Exercise description
Among the entries below, extract exactly the lines that run from the one with "The height and width of the screenshot is (560, 737)." through the one with "Viewport: 644px width, 319px height.", both ends included.

Data to process

————

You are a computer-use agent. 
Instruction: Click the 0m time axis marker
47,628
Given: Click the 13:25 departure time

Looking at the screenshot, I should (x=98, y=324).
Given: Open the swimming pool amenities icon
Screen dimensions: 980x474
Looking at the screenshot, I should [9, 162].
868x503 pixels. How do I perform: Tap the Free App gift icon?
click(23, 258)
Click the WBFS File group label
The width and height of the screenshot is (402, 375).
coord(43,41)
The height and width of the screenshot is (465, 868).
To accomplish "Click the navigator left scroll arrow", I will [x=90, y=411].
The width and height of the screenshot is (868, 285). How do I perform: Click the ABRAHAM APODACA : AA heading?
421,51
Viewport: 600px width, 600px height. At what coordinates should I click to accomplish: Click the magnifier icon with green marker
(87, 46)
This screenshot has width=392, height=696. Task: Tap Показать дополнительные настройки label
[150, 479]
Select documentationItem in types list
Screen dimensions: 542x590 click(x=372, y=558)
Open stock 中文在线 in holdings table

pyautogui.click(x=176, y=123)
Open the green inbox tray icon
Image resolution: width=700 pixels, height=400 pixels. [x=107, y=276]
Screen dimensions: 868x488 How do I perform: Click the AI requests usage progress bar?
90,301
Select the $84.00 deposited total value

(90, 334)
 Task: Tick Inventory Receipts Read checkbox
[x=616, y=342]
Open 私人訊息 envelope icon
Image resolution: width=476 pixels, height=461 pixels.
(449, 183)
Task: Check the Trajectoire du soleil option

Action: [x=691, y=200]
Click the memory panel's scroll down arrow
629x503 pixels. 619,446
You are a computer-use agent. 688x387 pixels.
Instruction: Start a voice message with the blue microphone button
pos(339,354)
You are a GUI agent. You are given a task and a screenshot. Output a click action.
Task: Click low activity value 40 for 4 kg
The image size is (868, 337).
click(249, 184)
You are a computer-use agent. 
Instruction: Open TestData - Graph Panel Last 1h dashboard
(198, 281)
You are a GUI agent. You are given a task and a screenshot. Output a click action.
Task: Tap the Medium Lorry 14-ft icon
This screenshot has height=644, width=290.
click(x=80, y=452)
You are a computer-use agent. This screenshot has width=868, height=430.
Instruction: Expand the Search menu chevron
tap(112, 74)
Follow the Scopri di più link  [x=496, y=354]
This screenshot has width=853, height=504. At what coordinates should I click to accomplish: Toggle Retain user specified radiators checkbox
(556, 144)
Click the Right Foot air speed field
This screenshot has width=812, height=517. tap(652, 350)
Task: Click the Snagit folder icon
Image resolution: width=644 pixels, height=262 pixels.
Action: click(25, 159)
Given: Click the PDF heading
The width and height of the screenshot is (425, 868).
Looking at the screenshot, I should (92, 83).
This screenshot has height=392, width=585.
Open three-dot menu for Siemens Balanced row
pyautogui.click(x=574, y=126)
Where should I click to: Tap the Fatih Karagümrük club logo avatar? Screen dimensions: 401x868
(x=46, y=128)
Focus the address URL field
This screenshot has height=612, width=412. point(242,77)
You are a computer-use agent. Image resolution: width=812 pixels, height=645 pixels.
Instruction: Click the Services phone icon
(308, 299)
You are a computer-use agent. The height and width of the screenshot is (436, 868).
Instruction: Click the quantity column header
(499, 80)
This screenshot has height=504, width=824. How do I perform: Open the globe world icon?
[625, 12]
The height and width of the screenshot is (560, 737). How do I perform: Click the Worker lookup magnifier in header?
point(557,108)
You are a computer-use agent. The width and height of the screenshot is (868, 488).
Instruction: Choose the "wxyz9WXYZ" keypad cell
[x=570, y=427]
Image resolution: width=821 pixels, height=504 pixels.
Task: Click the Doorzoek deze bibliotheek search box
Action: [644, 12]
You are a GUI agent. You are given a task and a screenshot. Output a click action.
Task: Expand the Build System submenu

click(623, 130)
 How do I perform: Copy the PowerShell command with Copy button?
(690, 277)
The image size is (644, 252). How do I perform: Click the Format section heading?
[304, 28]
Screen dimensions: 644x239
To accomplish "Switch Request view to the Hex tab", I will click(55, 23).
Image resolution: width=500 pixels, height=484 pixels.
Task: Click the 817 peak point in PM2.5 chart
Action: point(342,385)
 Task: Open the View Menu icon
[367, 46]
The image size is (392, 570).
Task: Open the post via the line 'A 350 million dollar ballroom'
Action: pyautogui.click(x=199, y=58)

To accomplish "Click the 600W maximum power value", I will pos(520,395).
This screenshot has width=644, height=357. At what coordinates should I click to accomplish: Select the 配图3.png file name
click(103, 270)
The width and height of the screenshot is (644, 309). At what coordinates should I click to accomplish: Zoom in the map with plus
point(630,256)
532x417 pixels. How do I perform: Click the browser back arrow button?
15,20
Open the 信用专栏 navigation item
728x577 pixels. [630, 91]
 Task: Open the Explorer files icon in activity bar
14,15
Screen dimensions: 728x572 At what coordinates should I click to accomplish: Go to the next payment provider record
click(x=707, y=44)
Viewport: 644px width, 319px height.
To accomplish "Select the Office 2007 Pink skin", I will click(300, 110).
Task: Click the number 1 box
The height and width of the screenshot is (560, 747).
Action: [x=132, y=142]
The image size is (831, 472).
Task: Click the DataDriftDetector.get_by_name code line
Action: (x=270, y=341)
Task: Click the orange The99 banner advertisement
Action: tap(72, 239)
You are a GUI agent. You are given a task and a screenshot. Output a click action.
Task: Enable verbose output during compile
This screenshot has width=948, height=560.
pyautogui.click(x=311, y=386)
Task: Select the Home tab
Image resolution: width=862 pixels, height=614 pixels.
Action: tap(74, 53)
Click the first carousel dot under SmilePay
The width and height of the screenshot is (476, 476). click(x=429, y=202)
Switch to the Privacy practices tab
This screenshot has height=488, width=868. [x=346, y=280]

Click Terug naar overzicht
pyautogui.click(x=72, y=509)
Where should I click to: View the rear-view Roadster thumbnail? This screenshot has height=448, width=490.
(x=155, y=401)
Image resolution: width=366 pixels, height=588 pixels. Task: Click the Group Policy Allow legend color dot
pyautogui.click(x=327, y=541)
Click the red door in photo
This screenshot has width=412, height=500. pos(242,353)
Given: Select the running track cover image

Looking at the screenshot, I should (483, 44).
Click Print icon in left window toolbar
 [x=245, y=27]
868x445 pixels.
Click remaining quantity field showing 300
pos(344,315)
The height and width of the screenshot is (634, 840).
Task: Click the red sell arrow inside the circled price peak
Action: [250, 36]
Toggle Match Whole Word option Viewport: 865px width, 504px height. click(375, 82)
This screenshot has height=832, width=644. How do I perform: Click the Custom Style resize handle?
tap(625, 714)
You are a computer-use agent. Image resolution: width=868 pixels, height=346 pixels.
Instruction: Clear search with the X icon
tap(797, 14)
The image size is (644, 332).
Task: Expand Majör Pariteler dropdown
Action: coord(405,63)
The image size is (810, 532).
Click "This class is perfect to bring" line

————

Problem solution
The height and width of the screenshot is (560, 737). How do I perform: Click the Worker lookup magnifier in header?
point(557,108)
You are a computer-use agent. The width and height of the screenshot is (868, 488).
Instruction: Choose the "wxyz9WXYZ" keypad cell
[x=570, y=427]
Image resolution: width=821 pixels, height=504 pixels.
Task: Click the Doorzoek deze bibliotheek search box
Action: [644, 12]
You are a GUI agent. You are given a task and a screenshot. Output a click action.
Task: Expand the Build System submenu

click(623, 130)
 How do I perform: Copy the PowerShell command with Copy button?
(690, 277)
The image size is (644, 252). How do I perform: Click the Format section heading?
[304, 28]
Screen dimensions: 644x239
To accomplish "Switch Request view to the Hex tab", I will click(55, 23).
Image resolution: width=500 pixels, height=484 pixels.
Task: Click the 817 peak point in PM2.5 chart
Action: point(342,385)
 Task: Open the View Menu icon
[367, 46]
The image size is (392, 570).
Task: Open the post via the line 'A 350 million dollar ballroom'
Action: pyautogui.click(x=199, y=58)

To accomplish "Click the 600W maximum power value", I will pos(520,395).
This screenshot has width=644, height=357. At what coordinates should I click to accomplish: Select the 配图3.png file name
click(103, 270)
The width and height of the screenshot is (644, 309). At what coordinates should I click to accomplish: Zoom in the map with plus
point(630,256)
532x417 pixels. How do I perform: Click the browser back arrow button?
15,20
Open the 信用专栏 navigation item
728x577 pixels. [630, 91]
 Task: Open the Explorer files icon in activity bar
14,15
Screen dimensions: 728x572 At what coordinates should I click to accomplish: Go to the next payment provider record
click(x=707, y=44)
Viewport: 644px width, 319px height.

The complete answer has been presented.